Windsor-Essex's pandemic status is orange, meaning the region is at medium risk of COVID-19, according to a new alert system rolled out by the local health unit Friday.
The alert level given to the community — yellow for low, orange for medium and red for high — depends on four factors: viral spread and containment, public system capacity, health system capacity and incidence tracking capacity. While the health unit said it will actively monitor how the region is performing in each of these domains, it plans to only provide a weekly pandemic status update unless a situation escalates.
"We need to focus attention in certain indicators to address growing concerns of COVID-19 in our community to keep our community safe," medical officer of health Dr.
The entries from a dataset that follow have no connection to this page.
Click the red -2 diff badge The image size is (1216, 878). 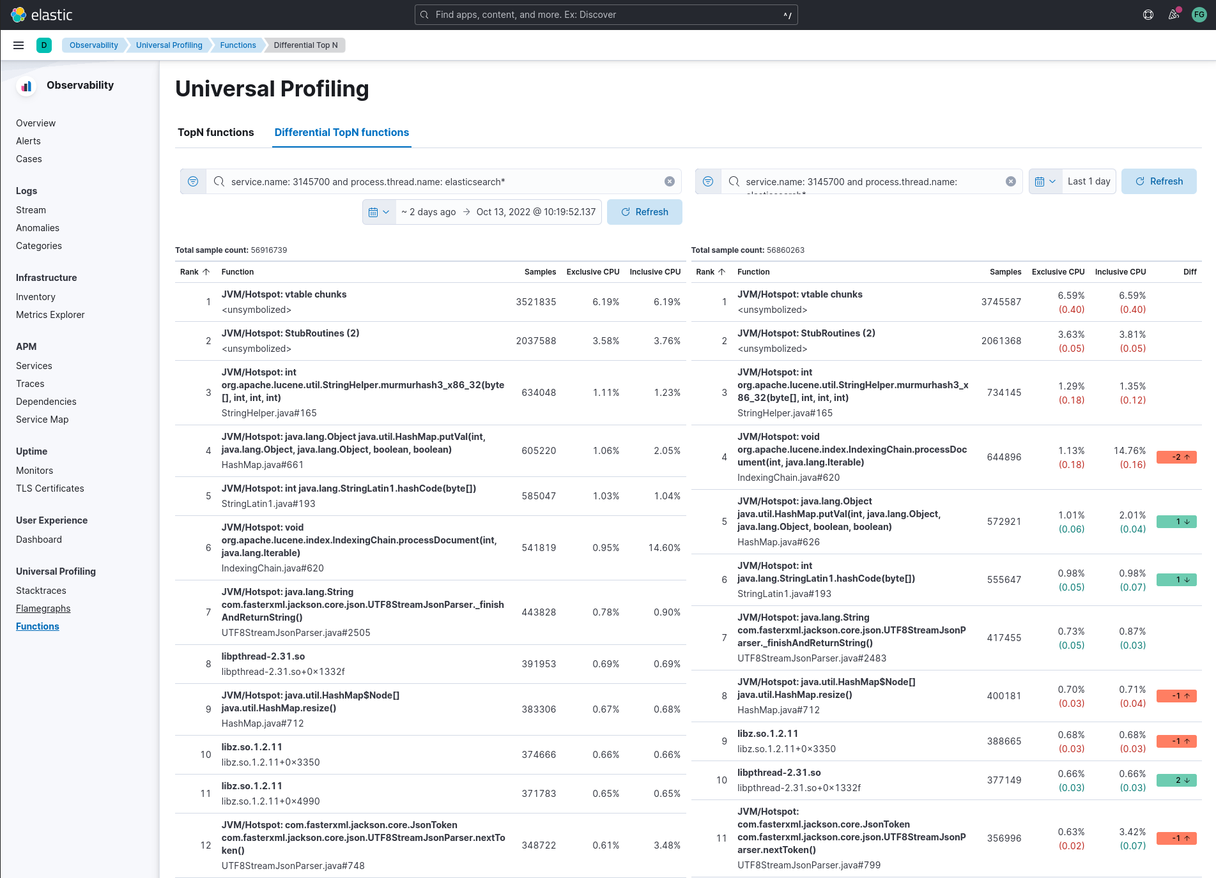(1176, 457)

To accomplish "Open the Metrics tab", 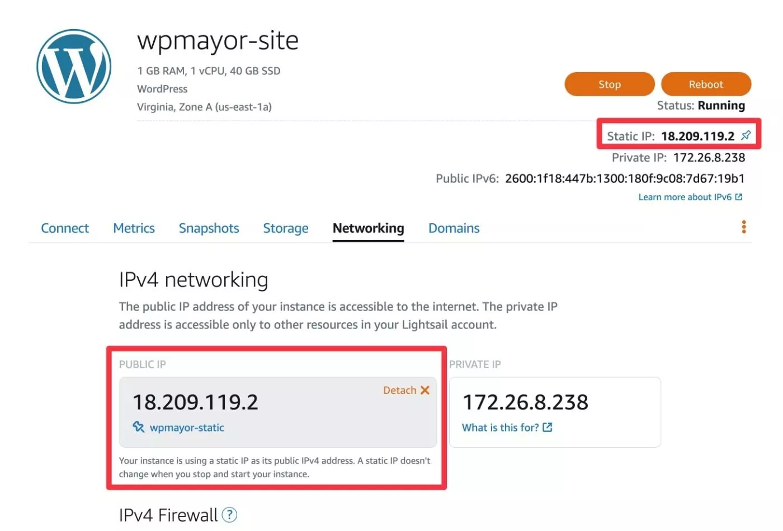I will 134,228.
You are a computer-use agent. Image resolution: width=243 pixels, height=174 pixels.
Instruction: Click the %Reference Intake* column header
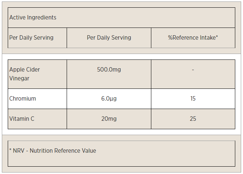pos(193,38)
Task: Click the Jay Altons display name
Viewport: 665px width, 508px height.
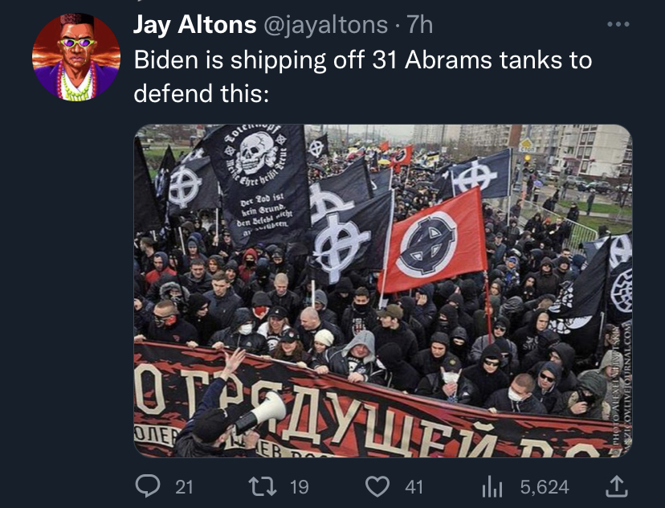Action: point(194,25)
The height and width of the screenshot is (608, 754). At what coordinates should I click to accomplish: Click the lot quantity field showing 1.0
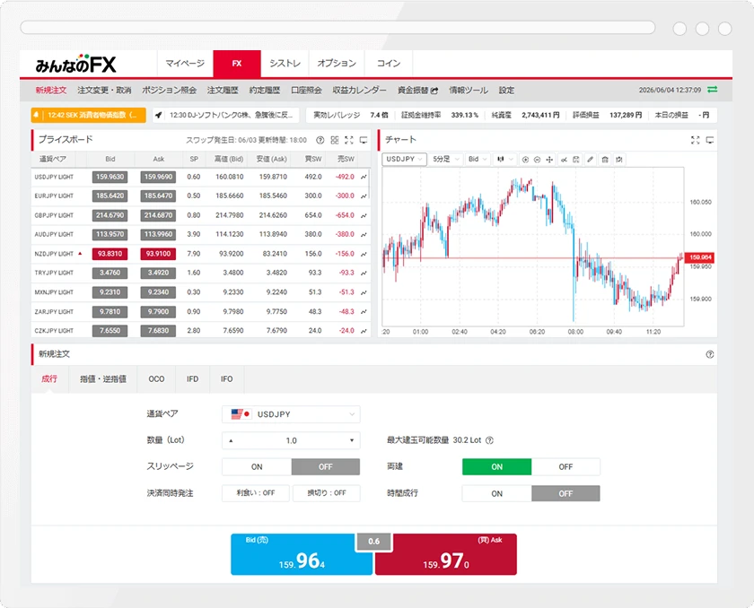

Wajid Ahmed said about the orange status.
In response to a mild increase in community transmission in the last week, Ahmed provided orange-level recommendations to help people make decisions around socializing and physical exercise.
"[This system] will help the community to make informed decisions to reduce COVID transmission risk," Ahmed said.
Should the status change to red, Ahmed said the health unit would have to assess what is driving the escalated response and what that would mean for the community in terms of a modified rollback of reopening measures.
On Friday, the health unit reported four new COVID-19 cases, two of which are from community transmission and another two are resulting from close contact of a confirmed case.
Overall there are 42 active cases in the region.
Lifetimes on Riverside in Windsor is the only long-term care home in outbreak with one resident case and there is another outbreak in the food and beverage industry in Kingsville.
Medium-risk socializing and exercising suggestions
At this time, Ahmed said people need to limit their interactions to those within their household. He also provided the following tips:
Maintain physical distancing and wear a mask when in contact with anyone else.
Avoid indoor gatherings with people who do not live with you.
Connect with friends and family virtually.
As for physical exercise, Ahmed advised the following:
Avoid group fitness classes where physical distancing cannot be maintained or masks cannot be worn.
Avoid close contact sports with members outside your household.
Consider outdoor exercise where physical distancing can be maintained (i.e. walking, hiking, biking).
Consider indoor exercise at home with members of your household (i.e. yoga, dancing, pilates).
Consider virtual fitness sessions with friends and family.
Consider active transportation (i.e. walking or biking) to essential services.
Low and high-risk Halloween activities
During Friday's briefing, CEO Theresa Marentette provided some advice on how locals should celebrate Halloween.
Marentette noted that those considered high-risk of contracting the virus, which includes the elderly, those older than 70 years of age and anyone who is immune-compromised or has a chronic health condition, should participate only in low-risk activities.
Low-risk activities include celebrating at home with immediate family and being creative with family events such as a trick-or-treat scavenger hunt or having virtual costume party.
High-risk activities would include parties and trick-or-treating. If locals want to take part in these activities, Marentette said they should trick-or-treat from a distance, wear a proper mask or face covering (not costume masks), practice frequent hand-washing, avoid touching surfaces, avoid large groups and limit the number of households being visited.
For those handing out treats, Marentette recommended that people have a pump hand sanitizer nearby, distribute treats from a distance with tongs or by placing them on a table, provide treats that are individually packaged, wear a mask, place physical distancing arrows on your driveway and sit outside to avoid lineups or congestion at the doorway.